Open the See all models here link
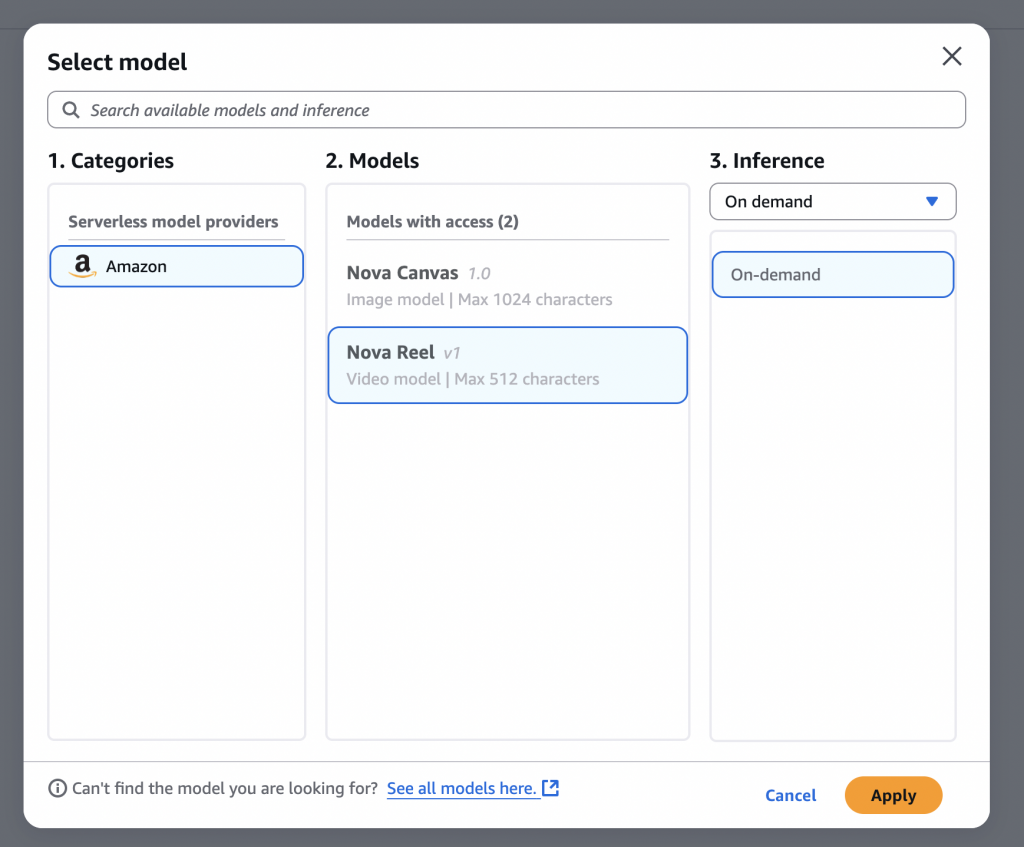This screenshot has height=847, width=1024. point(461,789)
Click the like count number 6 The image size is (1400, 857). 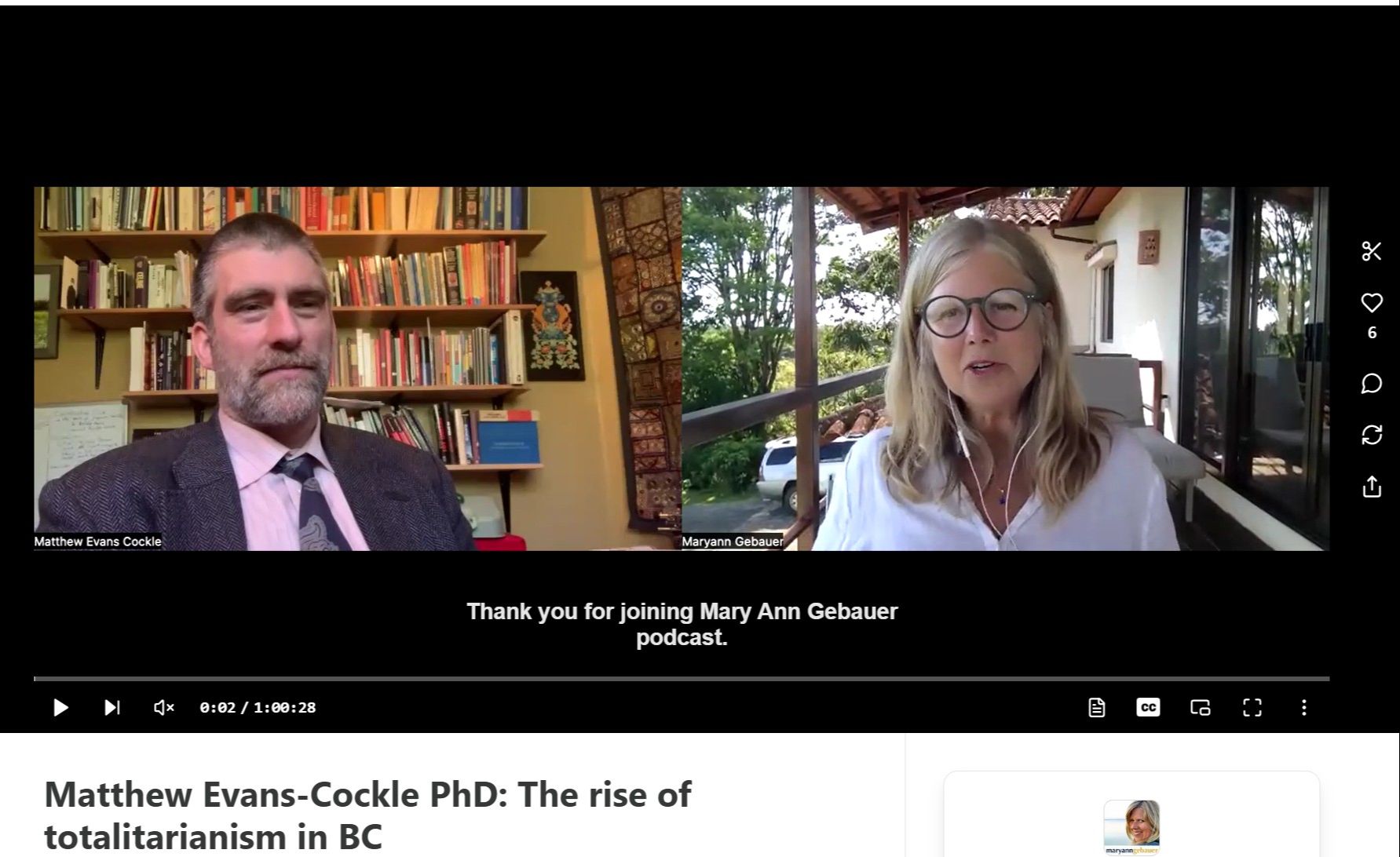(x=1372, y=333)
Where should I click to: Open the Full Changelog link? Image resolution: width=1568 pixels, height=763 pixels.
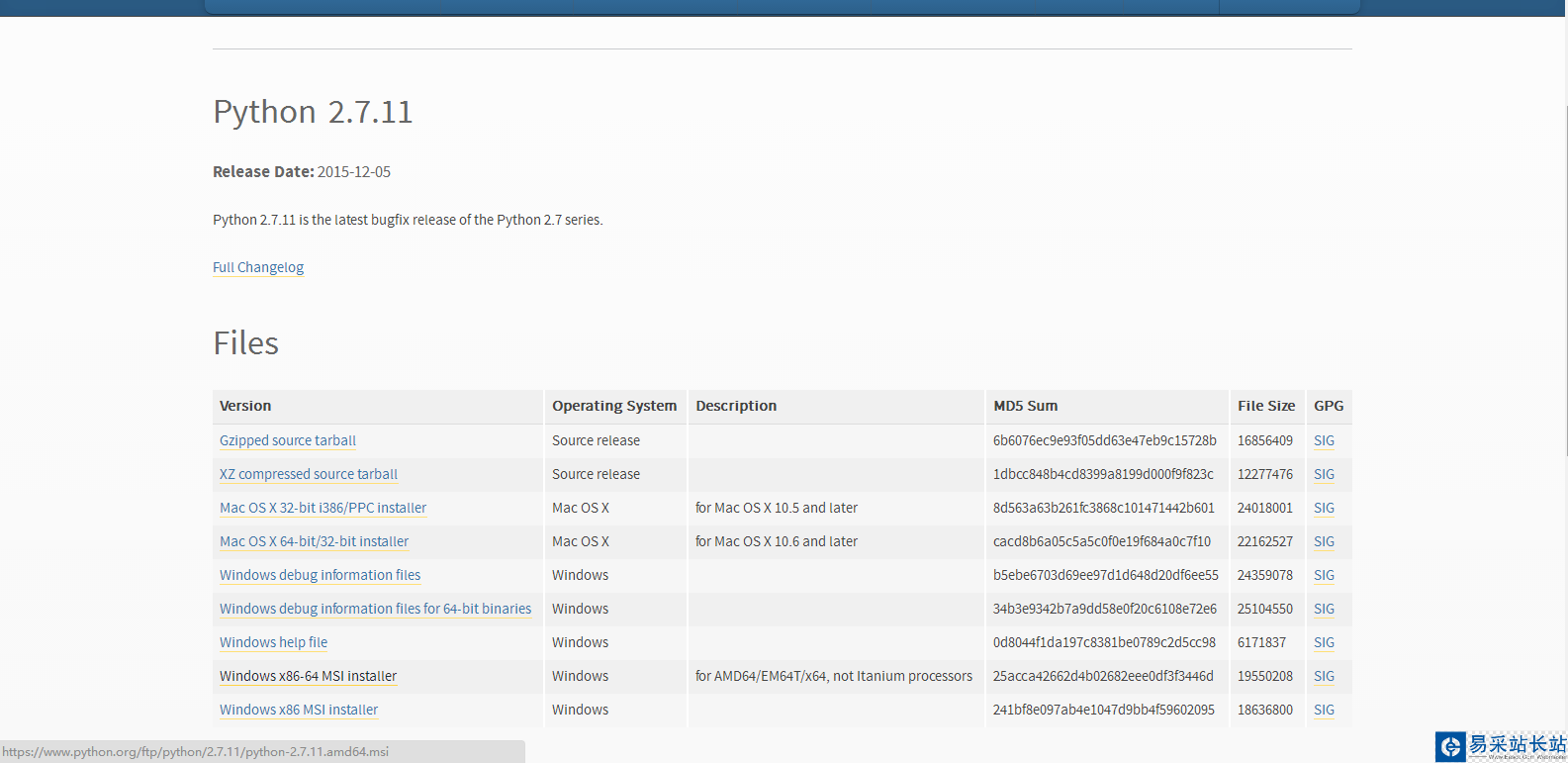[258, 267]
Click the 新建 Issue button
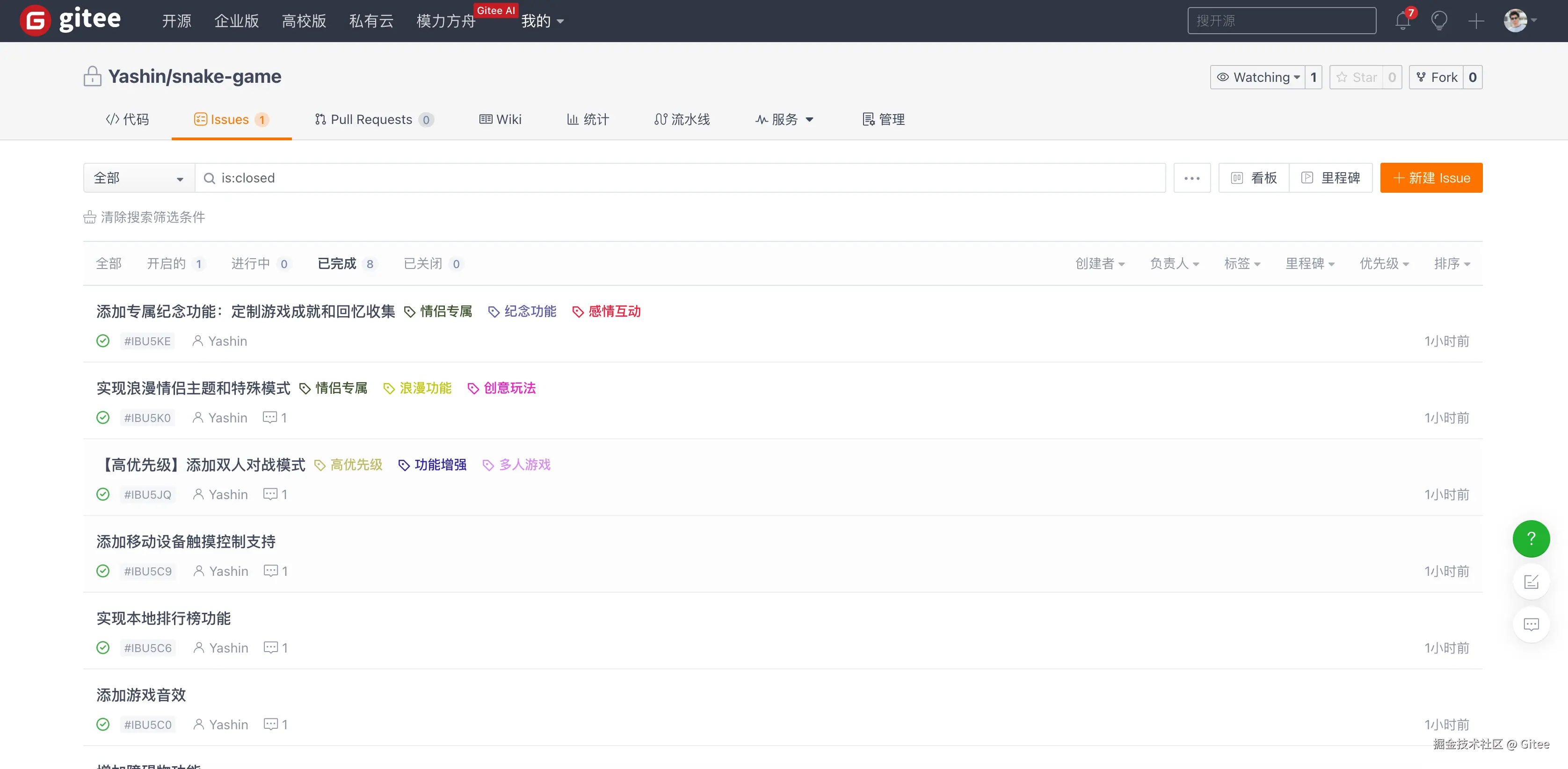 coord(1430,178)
-.-.-
Could you rewrite the listing from the line with "Where should I" to the end of the listing, replacing "Full Changelog" with "Release Notes" and changing nothing else? Please leave the pictures out of your answer.

◆ **PROBLEM SOLUTION**:
Where should I click to: Open the Release Notes link? Image resolution: width=1568 pixels, height=763 pixels.
[258, 267]
Click the 新建 Issue button
 coord(1430,178)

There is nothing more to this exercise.